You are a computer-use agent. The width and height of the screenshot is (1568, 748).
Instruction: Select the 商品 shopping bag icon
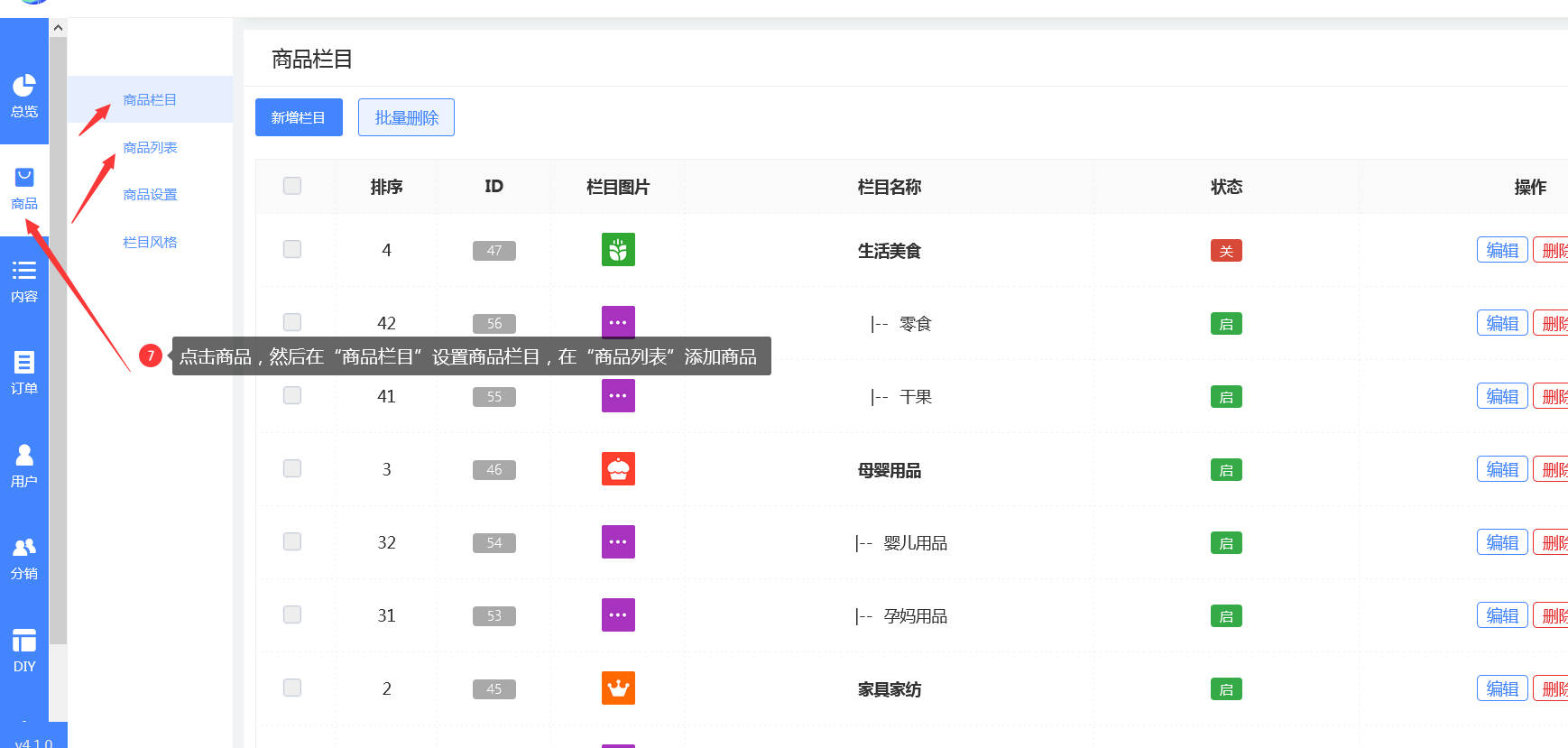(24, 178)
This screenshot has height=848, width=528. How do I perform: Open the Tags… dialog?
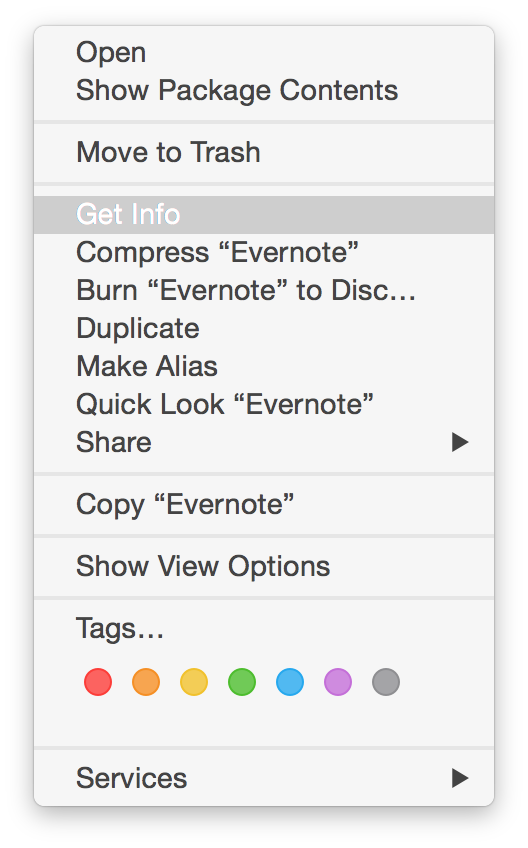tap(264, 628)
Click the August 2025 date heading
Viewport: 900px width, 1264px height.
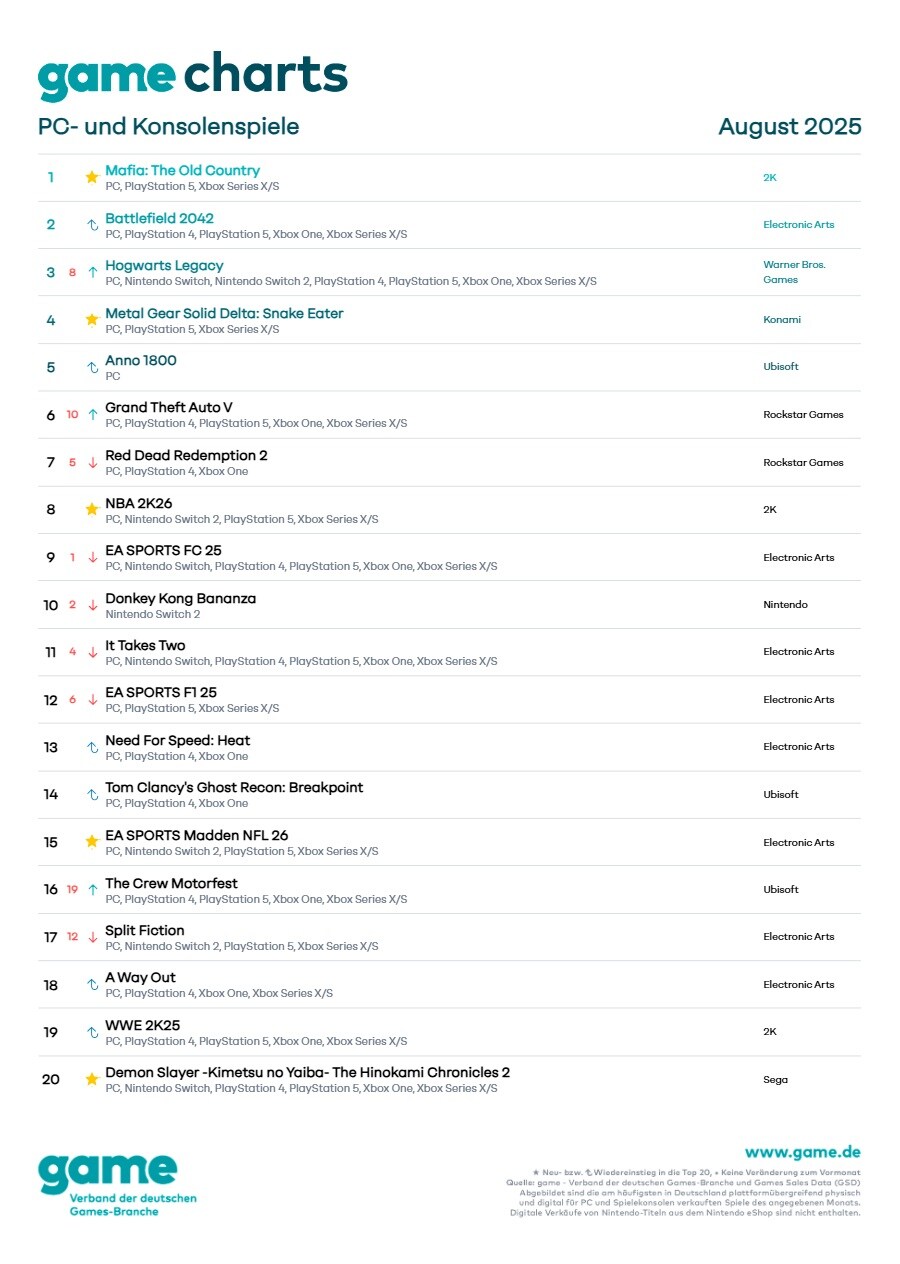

Try it: Please set down the records above verbatim, with each picture left out.

Finished exercise:
You are a computer-use agent. The width and height of the screenshot is (1568, 748).
Instruction: Select the 商品 shopping bag icon
(24, 178)
This screenshot has height=848, width=528. How do I perform: Open the Tags… dialog?
tap(264, 628)
Click the August 2025 date heading
Viewport: 900px width, 1264px height.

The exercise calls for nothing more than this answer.